Hello there,
In the paper you say that the model has four views and that the pipelines for four views are separate until global average pool and then concatenated. Something like following ASCII art:
R-MLO |-a1-|-a2-|-a3-|--|--|--|--|--|--| \
L-MLO |-b1-|-b2-|-b3-|--|--|--|--|--|--|\ \
> >--|--|--|--|
R-CC |-c1-|-c2-|-c3-|--|--|--|--|--|--|/ /
L-CC |-d1-|-d2-|-d3-|--|--|--|--|--|--| /
But when I look at the layers for the python model, for MLO and CC, only one layer is defined for each one, instead of two. In the forward phase both MLO and CC images are put forward through same layer. Something like:
L-CC \ \ \
\|-a1-/|-a1-\|-a2-/|-a2-\|-a3-/|-a3-|...
R-CC / / /
Which creates a bizarre architecture like:
R-MLO |-a1-|-a2-|-a3-|--|--|--|--|--|--| \
L-MLO |-a1-|-a2-|-a3-|--|--|--|--|--|--|\ \
> >--|--|--|--|
R-CC |-b1-|-b2-|-b3-|--|--|--|--|--|--|/ /
L-CC |-b1-|-b2-|-b3-|--|--|--|--|--|--| /
Here is the code for conv. layers taken from layers_torch.py
def __init__(self, in_channels, number_of_filters=32, filter_size=(3, 3), stride=(1, 1)):
super(AllViewsConvLayer, self).__init__()
self.cc = nn.Conv2d(
in_channels=in_channels,
out_channels=number_of_filters,
kernel_size=filter_size,
stride=stride,
)
self.mlo = nn.Conv2d(
in_channels=in_channels,
out_channels=number_of_filters,
kernel_size=filter_size,
stride=stride,
)
def forward(self, x):
return {
"L-CC": F.relu(self.cc(x["L-CC"])), # [Addition] (1)

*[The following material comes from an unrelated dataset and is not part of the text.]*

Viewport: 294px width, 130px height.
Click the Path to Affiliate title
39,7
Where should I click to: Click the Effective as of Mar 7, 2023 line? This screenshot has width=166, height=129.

"L-MLO": F.relu(self.mlo(x["L-MLO"])),
"R-CC": F.relu(self.cc(x["R-CC"])), # [Addition] (2)
"R-MLO": F.relu(self.mlo(x["R-MLO"])),
}
Notice that in lines (1) and (2) L-CC and R-CC is forwarded from the same layer. Also the same issue for R-MLO and L-MLO.
Here is what I get when I try to reach for the first layer in the model, there is only two conv layers instead of four. Therefore, the model effectively has two views, not four.
model._conv_layer_ls[0]
Out[20]:
AllViewsConvLayer(
(cc): Conv2d(1, 32, kernel_size=(3, 3), stride=(2, 2))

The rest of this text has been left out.